Markets in everything: reverse prostitution edition

Thousands of people in Africa will be paid to avoid unsafe sex, under a groundbreaking World Bank-backed experiment aimed at halting the spread of Aids.

The $1.8m trial – to be launched this year – will counsel 3,000 men and women aged 15-30 in southern rural Tanzania over three years, paying them on condition that periodic laboratory test results prove they have not contracted sexually transmitted infections.

The proposed payments of $45 equate to a quarter of annual income for some participants.

Here is the full story.  It is a joint private sector, public sector initiative, in case you were wondering.  I thank Johannes for the pointer.

How good would the abolition of zoning in New York City be?

Yes, I am opposed to many forms of zoning.  Without zoning our cities would be denser, more eco-friendly, cheaper to live in, more able to produce economies of agglomeration, and more immigrants would benefit from American prosperity.  Matt Yglesias periodically has good posts on this topic. 

More specifically, Manhattan would look more like Sao Paulo, with a true forest of skyscrapers instead of the current puny and indeed embarrassing line-up.  Many of these towers would be residential, as they are in Sao Paulo.  Many problems of cities, including congestion, would of course become worse.  Overall I see the gain as real but a small one, at least relative to gdp.

A key question is what zoning means.  Let’s say you wanted to set up a shack on the sidewalk and live in it; should that be allowed?  How about a modest apartment building but without a water connection?  Should Manhattan really become like Sao Paulo?  Only in extreme cases would I wish to waive such infrastructure requirements for the housing stock.  And if you agree with me on that one, then you don’t want to get rid of most zoning either.

Fried Rice

The main point of my piece is that inter- and intra-national
restrictions on trade in rice are bad, not that free trade reduces
the price of rice for everyone.  Consider a simple analogy: if the quality of
Interstate 95 declined, the price of barbecue in North Carolina might
fall, namely because people like me wouldn’t drive to go eat there.  Yet few
people would argue that a nation can do better feeding itself by
lowering the quality of its roads or for that matter littering its
harbor with dangerous rocks or for that matter imposing export restrictions.  It doesn’t knock down the trade argument, as an empirical claim, to cite the existence of pecuniary externalities.

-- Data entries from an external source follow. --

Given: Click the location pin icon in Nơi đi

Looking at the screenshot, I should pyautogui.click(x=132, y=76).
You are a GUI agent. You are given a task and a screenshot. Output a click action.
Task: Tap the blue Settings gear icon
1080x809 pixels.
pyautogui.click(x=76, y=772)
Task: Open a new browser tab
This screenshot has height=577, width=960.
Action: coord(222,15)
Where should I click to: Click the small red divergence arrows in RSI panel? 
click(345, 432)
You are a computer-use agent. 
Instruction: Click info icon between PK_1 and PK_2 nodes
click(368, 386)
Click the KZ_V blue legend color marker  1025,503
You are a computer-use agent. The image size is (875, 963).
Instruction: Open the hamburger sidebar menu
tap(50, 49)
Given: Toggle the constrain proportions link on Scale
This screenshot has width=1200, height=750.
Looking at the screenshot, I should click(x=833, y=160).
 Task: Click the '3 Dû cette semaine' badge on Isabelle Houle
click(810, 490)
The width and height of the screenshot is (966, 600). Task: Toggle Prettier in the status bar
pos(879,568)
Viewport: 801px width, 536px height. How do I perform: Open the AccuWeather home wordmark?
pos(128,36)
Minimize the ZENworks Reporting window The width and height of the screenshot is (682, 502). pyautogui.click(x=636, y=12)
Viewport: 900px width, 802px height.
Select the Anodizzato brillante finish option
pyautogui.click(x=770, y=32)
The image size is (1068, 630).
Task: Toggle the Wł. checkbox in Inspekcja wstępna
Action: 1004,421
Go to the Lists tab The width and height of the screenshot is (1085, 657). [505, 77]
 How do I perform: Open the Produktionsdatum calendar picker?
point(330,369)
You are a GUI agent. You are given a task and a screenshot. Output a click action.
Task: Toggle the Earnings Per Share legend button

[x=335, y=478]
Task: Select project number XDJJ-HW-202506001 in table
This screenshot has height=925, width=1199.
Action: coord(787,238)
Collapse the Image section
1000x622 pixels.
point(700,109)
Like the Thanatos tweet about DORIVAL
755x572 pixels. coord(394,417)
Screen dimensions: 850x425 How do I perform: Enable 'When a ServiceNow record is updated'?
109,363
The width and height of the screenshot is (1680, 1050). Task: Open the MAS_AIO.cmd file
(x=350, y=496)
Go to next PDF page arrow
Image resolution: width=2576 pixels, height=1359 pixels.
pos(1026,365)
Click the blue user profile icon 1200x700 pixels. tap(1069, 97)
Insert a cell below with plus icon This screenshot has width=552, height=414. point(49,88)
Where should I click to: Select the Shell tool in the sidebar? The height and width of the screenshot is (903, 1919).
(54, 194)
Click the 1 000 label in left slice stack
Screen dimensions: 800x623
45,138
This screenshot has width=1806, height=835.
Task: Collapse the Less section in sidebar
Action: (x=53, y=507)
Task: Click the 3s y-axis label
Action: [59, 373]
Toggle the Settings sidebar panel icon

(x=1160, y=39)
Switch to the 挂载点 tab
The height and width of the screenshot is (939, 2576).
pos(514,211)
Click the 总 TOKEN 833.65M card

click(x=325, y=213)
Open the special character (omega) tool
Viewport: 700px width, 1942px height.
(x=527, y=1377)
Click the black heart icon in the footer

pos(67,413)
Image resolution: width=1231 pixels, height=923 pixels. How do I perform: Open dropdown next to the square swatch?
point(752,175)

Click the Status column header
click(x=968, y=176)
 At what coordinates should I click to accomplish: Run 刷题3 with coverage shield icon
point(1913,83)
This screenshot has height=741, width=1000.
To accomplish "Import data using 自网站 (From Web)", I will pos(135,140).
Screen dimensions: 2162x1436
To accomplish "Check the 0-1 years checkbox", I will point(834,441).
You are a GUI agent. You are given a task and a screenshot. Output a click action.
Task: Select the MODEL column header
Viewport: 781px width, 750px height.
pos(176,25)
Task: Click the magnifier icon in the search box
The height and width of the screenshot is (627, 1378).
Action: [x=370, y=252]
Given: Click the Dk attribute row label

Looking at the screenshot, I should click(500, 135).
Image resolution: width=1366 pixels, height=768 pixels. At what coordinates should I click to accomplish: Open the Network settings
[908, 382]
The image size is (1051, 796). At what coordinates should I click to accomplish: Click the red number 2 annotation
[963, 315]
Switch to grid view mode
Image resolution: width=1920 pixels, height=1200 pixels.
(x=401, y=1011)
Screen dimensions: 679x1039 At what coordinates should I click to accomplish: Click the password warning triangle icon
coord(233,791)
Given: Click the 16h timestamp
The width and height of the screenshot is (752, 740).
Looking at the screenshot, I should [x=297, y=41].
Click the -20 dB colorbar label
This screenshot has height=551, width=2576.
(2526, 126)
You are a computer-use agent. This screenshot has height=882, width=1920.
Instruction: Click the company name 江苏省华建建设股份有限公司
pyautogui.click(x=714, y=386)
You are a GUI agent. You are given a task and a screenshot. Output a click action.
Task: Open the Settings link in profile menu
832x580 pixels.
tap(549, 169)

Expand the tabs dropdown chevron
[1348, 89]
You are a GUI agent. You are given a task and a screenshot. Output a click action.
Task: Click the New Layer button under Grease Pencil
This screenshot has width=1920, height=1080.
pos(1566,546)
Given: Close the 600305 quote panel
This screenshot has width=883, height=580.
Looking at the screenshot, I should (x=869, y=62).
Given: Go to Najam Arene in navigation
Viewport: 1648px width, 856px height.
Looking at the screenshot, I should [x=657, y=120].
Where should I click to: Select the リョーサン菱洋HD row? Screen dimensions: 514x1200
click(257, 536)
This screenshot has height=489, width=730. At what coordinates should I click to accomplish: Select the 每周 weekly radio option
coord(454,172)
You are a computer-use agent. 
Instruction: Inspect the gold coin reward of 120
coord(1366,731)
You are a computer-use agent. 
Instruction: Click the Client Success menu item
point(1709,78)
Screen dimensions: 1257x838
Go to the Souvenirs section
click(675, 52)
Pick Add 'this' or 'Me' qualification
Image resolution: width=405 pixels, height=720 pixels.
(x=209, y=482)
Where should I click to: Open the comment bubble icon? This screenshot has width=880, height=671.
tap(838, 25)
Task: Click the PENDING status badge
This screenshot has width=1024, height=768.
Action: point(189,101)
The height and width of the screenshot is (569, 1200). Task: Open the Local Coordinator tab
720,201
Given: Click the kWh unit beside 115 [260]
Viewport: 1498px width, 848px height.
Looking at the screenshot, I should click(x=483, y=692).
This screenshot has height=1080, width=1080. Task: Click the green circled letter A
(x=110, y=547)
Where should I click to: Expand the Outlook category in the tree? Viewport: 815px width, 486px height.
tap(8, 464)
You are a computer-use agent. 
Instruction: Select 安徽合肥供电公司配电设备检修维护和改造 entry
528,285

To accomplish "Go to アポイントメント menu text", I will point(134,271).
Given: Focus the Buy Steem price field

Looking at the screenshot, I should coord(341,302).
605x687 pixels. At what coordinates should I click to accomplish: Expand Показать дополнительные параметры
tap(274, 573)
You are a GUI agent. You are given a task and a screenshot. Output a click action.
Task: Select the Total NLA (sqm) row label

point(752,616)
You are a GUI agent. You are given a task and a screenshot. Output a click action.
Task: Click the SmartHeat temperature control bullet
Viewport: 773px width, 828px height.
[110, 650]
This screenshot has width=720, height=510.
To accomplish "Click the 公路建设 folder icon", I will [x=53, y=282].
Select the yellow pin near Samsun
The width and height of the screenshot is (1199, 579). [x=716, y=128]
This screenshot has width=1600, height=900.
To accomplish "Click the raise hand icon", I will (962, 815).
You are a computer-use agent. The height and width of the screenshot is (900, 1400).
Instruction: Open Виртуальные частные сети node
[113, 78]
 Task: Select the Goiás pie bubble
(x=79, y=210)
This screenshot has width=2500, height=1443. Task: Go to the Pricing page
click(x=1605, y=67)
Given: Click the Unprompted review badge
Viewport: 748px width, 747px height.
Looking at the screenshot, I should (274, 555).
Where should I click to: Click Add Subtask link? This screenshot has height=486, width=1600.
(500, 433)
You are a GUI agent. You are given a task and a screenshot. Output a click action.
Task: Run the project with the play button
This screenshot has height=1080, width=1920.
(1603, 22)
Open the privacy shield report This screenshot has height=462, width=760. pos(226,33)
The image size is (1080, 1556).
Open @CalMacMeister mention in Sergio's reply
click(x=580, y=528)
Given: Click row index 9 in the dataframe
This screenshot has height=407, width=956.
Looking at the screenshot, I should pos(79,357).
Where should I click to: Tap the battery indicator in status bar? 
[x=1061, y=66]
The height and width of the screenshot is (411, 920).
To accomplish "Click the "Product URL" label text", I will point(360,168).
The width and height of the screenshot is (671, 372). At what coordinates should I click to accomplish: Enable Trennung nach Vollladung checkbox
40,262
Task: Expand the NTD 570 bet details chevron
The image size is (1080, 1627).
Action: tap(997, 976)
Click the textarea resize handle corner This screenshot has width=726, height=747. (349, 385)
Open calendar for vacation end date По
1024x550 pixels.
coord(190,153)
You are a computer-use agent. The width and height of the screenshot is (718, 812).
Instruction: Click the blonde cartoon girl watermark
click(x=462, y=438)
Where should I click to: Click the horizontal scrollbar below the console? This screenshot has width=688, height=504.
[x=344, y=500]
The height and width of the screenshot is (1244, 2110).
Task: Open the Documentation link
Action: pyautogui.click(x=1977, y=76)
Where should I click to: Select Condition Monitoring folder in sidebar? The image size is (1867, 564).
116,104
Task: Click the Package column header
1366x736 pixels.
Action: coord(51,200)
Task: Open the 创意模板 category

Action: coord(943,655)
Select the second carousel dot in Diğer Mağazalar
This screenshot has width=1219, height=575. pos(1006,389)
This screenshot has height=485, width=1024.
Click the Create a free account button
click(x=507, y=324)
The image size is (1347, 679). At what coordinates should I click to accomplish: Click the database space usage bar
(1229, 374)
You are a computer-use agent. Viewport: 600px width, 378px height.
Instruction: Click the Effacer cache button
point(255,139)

Maybe Rodrik has in mind the commonly-heard argument that eliminating the agricultural subsidies of rich countries would produce vast benefits for poor countries.  I’ve criticized that claim myself; my column is careful to argue that the poor countries are the worst protectionists, often internally as well as externally.

Here is a related part of Rodrik’s critique:

Freer trade would reduce prices of food (relative to other prices) only
in countries that are food importers.  Food exporters would experience
a rise in the relative price of food, and there is simply no way of
escaping that reality.

The great strength of Rodrik’s work is how much he stresses the
context-dependent nature of economic arguments and how "one size fits
all" is often an oversimplification.  So beware when anyone writes "there is simply no way of
escaping that reality."  Increasing returns are one way of escaping that reality.  Would the price of cars be lower in Japan today, if the Japanese had placed heavy export restrictions on Toyota autos?  Probably not.  (Constant returns, by the way, are another means of escaping from that reality.)  Now rice production may or may not be subject to increasing returns, but surely rice trade is a positive-sum game and also has broadly pro-egalitarian effects.

Trade really is an issue where a) economists have something to say and b) human lives are on the line.  If Rodrik wishes to argue, "Indonesia should ban the export of rice," then by all means he should just come right out and say so.  Let’s have that debate.  But if not, I wonder if he could see his way toward using his considerable influence and writing eight simple words:

"The world should have free trade in rice."